### Exercise requirements
The response should consist solely of the line containing "This screenshot has height=502, width=663." and the lines after it through the end of the listing below, repeated exactly.
________________
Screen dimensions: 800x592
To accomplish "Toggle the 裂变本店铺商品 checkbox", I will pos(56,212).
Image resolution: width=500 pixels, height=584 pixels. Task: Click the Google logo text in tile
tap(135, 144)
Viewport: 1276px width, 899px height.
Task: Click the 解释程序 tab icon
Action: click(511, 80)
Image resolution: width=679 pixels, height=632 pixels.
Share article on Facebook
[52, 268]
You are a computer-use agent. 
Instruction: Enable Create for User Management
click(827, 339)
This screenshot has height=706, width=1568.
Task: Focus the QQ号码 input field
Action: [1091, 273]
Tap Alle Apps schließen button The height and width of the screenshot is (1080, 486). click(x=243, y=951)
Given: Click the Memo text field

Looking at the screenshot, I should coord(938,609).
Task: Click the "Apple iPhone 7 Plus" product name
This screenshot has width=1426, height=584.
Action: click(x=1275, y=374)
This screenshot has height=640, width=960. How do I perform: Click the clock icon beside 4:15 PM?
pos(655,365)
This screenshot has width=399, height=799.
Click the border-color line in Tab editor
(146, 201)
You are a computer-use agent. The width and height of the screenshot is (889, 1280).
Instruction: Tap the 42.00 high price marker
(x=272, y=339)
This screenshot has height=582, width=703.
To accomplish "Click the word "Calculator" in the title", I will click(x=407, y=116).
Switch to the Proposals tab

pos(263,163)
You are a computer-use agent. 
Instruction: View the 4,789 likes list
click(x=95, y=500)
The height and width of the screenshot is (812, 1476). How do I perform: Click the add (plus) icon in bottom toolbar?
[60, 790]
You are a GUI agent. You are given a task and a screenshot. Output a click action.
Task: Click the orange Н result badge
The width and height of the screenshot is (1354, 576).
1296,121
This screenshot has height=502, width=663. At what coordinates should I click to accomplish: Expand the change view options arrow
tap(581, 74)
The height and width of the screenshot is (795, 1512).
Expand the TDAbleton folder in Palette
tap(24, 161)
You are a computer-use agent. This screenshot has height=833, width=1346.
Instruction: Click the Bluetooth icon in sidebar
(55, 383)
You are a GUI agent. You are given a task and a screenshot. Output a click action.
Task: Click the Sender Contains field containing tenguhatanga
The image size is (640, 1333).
________________
### Task result
This screenshot has height=502, width=663. At what coordinates should I click to accomplish: Expand the change view options arrow
tap(581, 74)
The height and width of the screenshot is (795, 1512).
Expand the TDAbleton folder in Palette
tap(24, 161)
You are a computer-use agent. This screenshot has height=833, width=1346.
Instruction: Click the Bluetooth icon in sidebar
(55, 383)
You are a GUI agent. You are given a task and a screenshot. Output a click action.
Task: Click the Sender Contains field containing tenguhatanga
The image size is (640, 1333).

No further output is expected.